A Partial Gospel, By Indiana
April 25, 2017
Dear Amish Voice,
It was with interest (and disgust) that I read Moses Schrock’s article on forgiveness in the January Amish Voice. A partial gospel is a lie. Jesus said, I am the way, the truth, and the life: no man cometh unto the Father, but by me (John 14:6). Anything apart from the truth is also apart from Jesus.
As we read through the gospel, we notice Jesus did not spend much time or words with theology, but rather he called us to a life! Separated from the world, consecrated unto God our Father.
Just take for instance His sermon on the mount. All these things He is teaching, are “doing” things.
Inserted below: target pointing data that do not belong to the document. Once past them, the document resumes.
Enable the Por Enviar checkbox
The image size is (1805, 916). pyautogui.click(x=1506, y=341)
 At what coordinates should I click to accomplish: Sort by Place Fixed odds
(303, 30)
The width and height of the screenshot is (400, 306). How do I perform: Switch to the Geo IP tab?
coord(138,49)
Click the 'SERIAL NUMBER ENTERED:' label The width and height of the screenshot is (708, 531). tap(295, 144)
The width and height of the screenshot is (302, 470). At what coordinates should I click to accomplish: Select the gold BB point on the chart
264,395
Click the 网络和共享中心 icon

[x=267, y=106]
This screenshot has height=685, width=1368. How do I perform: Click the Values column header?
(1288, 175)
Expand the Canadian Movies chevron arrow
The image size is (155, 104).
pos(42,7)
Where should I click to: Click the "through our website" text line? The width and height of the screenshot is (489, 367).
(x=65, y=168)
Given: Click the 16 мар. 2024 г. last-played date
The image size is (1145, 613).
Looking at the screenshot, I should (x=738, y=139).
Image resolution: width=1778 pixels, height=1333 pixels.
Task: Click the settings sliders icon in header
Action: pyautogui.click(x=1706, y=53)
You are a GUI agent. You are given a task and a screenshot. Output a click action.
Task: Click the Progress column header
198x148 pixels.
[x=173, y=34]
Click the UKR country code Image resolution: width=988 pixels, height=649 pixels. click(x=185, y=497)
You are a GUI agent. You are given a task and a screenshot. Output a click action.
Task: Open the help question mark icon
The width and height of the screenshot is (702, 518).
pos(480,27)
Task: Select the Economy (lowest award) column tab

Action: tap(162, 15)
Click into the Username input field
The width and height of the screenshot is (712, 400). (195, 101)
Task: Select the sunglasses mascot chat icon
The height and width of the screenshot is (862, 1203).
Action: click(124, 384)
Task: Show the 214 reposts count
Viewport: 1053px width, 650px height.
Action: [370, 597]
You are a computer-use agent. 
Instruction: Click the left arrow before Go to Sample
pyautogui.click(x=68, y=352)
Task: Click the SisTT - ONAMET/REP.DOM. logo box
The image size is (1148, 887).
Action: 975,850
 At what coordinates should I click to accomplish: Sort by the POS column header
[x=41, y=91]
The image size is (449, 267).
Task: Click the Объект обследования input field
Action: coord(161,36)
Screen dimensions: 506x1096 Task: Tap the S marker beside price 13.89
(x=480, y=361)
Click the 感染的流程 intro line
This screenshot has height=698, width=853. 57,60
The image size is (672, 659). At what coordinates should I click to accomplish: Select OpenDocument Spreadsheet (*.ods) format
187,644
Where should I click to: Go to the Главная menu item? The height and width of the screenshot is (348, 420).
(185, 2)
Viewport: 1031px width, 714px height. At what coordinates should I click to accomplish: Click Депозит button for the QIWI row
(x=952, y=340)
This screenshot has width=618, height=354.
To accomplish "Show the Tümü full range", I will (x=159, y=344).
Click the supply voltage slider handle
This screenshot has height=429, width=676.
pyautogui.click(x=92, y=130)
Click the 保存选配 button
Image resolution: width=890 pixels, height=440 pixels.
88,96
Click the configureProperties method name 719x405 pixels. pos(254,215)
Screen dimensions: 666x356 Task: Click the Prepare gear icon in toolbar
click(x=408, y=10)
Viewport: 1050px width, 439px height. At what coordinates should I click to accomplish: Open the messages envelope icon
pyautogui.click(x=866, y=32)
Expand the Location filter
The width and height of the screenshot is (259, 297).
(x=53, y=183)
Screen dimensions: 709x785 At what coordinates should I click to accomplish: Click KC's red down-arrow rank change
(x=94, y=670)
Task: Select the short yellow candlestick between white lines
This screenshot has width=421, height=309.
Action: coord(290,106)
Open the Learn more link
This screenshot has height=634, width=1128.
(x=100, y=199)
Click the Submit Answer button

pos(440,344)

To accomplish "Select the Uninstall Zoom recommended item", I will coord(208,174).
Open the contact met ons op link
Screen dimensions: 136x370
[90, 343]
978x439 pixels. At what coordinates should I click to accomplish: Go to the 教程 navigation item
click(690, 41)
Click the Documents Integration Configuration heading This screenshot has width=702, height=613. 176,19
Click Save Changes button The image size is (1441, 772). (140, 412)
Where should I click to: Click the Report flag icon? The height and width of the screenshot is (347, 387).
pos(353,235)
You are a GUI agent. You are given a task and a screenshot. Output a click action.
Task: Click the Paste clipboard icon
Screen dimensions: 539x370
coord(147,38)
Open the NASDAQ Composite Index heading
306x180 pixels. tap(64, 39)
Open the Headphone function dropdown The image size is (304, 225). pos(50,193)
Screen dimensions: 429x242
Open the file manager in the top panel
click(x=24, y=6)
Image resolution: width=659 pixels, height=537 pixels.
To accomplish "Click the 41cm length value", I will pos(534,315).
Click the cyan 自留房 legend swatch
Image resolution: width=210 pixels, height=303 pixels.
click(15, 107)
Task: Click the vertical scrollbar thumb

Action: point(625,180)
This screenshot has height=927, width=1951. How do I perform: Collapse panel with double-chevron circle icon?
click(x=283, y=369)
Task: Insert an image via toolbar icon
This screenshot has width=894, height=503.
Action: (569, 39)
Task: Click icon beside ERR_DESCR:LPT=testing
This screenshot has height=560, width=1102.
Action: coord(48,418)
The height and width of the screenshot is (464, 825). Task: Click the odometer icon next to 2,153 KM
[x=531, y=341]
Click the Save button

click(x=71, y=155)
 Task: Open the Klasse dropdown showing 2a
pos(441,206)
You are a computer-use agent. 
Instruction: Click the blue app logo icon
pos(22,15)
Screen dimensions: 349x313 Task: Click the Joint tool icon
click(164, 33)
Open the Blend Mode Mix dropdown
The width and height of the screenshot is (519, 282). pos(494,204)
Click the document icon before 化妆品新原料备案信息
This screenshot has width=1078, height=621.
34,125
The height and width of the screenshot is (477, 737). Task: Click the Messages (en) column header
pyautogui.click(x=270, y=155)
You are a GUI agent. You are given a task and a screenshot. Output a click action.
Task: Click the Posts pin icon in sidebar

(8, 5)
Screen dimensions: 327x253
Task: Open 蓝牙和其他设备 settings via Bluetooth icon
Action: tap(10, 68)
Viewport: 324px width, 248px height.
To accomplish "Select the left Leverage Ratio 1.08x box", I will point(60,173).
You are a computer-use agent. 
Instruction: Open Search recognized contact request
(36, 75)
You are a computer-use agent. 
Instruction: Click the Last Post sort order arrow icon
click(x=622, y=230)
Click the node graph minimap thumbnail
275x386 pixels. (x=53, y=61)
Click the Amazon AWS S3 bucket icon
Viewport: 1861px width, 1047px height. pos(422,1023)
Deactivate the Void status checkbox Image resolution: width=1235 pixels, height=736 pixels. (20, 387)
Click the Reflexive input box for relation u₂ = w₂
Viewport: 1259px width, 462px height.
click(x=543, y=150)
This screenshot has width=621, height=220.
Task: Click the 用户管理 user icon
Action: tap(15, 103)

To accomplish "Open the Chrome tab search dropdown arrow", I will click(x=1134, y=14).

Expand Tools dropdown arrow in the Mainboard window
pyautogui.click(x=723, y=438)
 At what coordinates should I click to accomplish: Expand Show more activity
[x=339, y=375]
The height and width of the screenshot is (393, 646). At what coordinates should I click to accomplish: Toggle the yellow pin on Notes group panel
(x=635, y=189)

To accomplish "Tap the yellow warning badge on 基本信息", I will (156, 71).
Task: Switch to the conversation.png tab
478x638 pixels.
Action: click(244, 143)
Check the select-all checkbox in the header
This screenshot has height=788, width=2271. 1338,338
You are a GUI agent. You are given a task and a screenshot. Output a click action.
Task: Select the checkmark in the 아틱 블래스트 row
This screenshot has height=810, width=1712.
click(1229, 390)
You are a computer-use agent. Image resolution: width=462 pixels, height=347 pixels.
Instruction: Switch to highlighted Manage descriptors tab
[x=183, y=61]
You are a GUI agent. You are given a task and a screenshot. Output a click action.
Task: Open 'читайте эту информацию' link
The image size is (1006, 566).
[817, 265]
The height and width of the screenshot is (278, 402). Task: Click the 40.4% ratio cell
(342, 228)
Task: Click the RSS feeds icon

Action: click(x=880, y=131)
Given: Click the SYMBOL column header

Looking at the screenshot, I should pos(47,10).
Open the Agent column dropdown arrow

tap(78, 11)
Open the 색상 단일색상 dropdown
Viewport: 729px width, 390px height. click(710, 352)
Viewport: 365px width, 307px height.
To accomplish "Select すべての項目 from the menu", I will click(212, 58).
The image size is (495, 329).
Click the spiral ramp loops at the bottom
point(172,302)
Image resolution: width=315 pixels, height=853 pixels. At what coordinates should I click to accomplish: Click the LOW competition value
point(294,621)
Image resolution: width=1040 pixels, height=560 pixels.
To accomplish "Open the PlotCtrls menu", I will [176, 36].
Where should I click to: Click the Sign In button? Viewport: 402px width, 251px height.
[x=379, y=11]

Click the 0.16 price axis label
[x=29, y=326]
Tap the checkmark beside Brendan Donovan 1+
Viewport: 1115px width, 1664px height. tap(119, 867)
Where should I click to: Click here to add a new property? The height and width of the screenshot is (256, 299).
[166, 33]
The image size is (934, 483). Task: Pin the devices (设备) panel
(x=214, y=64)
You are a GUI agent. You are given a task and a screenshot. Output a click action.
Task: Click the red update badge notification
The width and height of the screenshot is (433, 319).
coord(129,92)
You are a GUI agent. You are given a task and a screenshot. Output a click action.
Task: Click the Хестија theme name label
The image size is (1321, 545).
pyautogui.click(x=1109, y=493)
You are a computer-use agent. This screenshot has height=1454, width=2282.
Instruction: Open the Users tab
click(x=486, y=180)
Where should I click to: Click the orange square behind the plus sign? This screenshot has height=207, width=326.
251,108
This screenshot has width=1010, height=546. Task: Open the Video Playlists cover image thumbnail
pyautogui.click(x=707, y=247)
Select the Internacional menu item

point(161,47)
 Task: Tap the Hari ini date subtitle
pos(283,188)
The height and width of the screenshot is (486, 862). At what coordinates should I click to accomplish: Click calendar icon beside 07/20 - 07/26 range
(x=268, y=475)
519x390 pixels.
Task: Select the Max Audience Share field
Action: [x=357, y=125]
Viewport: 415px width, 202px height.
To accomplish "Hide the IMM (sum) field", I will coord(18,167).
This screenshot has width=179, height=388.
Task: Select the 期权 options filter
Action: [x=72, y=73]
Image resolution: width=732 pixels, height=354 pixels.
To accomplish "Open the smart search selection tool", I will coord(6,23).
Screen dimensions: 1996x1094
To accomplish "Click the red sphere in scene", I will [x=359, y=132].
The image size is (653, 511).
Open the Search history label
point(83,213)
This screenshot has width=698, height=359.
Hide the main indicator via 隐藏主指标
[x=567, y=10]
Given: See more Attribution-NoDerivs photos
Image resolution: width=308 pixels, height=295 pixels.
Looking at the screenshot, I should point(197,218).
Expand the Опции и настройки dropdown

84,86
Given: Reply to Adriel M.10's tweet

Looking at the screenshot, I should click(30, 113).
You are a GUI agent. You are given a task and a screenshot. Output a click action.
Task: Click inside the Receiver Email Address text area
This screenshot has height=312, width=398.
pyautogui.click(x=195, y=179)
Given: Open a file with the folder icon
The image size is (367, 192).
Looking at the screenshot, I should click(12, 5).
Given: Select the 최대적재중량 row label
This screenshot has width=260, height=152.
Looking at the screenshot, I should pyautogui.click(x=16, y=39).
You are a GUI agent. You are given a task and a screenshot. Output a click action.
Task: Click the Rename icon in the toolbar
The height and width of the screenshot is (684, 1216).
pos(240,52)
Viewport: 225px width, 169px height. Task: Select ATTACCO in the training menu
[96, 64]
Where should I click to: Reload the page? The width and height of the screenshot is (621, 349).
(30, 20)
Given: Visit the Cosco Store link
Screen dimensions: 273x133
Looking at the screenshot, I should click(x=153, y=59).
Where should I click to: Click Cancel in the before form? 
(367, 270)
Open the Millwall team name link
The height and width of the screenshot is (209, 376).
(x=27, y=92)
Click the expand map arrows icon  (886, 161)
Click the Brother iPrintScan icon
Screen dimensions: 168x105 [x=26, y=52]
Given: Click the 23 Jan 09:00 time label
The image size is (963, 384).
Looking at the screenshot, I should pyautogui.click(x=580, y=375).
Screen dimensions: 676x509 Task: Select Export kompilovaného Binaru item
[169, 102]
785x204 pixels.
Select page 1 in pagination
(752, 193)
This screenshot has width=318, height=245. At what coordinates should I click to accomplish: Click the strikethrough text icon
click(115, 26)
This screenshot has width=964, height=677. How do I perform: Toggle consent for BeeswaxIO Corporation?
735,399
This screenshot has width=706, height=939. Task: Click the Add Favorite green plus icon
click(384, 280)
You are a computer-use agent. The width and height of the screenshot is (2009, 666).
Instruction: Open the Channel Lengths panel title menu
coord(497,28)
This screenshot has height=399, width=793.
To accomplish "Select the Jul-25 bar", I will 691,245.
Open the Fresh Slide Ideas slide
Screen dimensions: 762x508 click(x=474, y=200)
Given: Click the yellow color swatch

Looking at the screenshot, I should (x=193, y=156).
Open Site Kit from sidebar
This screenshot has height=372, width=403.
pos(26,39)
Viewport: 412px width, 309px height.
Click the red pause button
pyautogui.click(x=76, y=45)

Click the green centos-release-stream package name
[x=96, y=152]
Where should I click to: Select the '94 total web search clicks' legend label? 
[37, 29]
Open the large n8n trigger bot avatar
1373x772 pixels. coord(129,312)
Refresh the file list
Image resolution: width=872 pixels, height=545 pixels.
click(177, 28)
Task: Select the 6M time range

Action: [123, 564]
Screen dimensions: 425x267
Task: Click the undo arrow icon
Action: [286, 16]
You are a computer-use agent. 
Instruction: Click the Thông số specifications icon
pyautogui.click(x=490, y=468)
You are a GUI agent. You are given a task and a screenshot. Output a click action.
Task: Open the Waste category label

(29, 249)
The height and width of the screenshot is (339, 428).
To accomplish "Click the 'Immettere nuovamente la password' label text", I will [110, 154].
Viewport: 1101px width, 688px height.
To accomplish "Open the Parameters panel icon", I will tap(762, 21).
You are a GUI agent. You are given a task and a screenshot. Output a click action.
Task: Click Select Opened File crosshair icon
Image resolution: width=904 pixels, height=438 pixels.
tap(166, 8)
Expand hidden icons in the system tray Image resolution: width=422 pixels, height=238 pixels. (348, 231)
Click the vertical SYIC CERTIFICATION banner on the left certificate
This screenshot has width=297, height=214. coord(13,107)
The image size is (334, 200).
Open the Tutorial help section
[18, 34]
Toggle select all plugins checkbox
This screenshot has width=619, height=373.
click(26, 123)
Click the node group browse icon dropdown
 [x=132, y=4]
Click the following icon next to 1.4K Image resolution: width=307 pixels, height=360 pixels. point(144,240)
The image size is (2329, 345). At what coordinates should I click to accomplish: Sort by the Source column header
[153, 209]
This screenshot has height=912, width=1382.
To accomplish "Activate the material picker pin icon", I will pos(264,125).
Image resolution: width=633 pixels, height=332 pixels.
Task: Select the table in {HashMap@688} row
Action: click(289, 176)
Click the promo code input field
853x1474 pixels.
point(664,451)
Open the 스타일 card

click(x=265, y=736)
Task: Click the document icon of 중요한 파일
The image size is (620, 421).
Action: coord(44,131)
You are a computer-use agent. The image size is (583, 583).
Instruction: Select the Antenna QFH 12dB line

For example, when you do alms, when you pray, when you fast, lay not up treasures on earth, seek ye first the kingdom of God and his righteousness, are only a few of his many teachings on being a disciple of Christ, a life that starts by forsaking all (surrendering all) and following Him.
When we experience the new birth, I like how it says it in Ephesians 4:22-25, when we really see the magnitude of our bondage of sin, and how Jesus frees us from the chains, by our faith in Him, then it brings about a response on our part! We now become a servant of the living God instead of servant to sin! We will be judged by the way we live our lives, not by believing right, as you said in the article. What method will we be judged by? Our works? You say No! The day of judgement is recorded in Matt. 25:31-46 in Jesus’ own words. Please also read Rev. 20:12-13 and Rev. 22:12. Rev. 22:14 says, Blessed are they that do his commandments. It does not say blessed are they that know or believe his commandments.
My only reason for writing to you is out of a deep concern that all lies be exposed and only truth be published! Please read Luke 21:8, Luke 21:34-36, and there are many more. I have been noticing more and more in the Amish Voice that the editorials are a Protestant belief, not at all the faith of the early church before 315 A.D., or the faith of the Anabaptists of the 1500s. So Please BEWARE!
For to be carnally minded is death; but to be spiritually minded is life and peace.
Because the carnal mind is enmity against God: for it is not subject to the law of God, neither indeed can be. So then they that are in the flesh cannot please God (Romans 8:6-8). They that are Christ's have crucified the flesh with the affections and lusts (Galatians 5:24). How did Jesus end his teachings on the sermon on the mount? Again, He ends with the same note — it’s not him that saith, but him that doeth (Matthew 7:21-23). John 14-15 says that it is all about keeping his commandments. Again, it’s not our works that earn our salvation, but our response to what Jesus did and does in our daily lives.
Sincerely and with love, Indiana
Jeremiah Zeiset Responds:
Dear Indiana, overall, I like what you wrote. We absolutely must have fruit as evidence of our faith in Christ. There are churches in America where a message like yours ought to be preached. There are some denominations that preach what is called “easy believism” – simply say a prayer, and you get to go to heaven.
On the other hand, what we are finding out (and what I know from my own experience), is that most plain church members do not truly understand or claim salvation by faith for themselves. This is a big problem, as anyone who does not build on the foundation of Christ will be lost (1 Corinthians 3:11). We can go around and do great things to help others, but if we don’t have Christ, we will be lost. In many plain funerals, I hear the preacher say, “He or she tried their best, and we think God will look at that.” My friend, God will not look at how hard we tried. He will look at whether or not we had faith in Jesus Christ. Faith is counted for righteousness. In fact, the apostle Paul was so bold as to say, But unto him that works, the reward is not reckoned as grace, but as debt. But to him that does not work, but believes in him that justifies the ungodly, the faith is counted as righteousness (Romans 4:4-5).
While the topic of what a Christian’s life should look like merits some discussion, it must be preached in the right context. We’re focusing mainly on this essential topic of salvation by faith in the Amish Voice because that seems to be the most misunderstood topic among the plain people. We’re not trying to undo good works in this magazine, and in no place have we said that good, biblical works are not important. We are, however, making a clear effort to preach Jesus Christ as the starting point — and the ending point. It starts and ends with Christ (Revelation 22:13).
Finally, I know in my own life after I claimed faith in Christ for my righteousness, I finally could start living in victory. I can now honestly claim that I can do all things through Him. And that is good, because He gets the glory, not me.
I hope this helps you understand where we are coming from and why we care so much about making a clear case for faith in Jesus Christ. It is biblical, and the salvation of each person, Anabaptist or not, depends on it.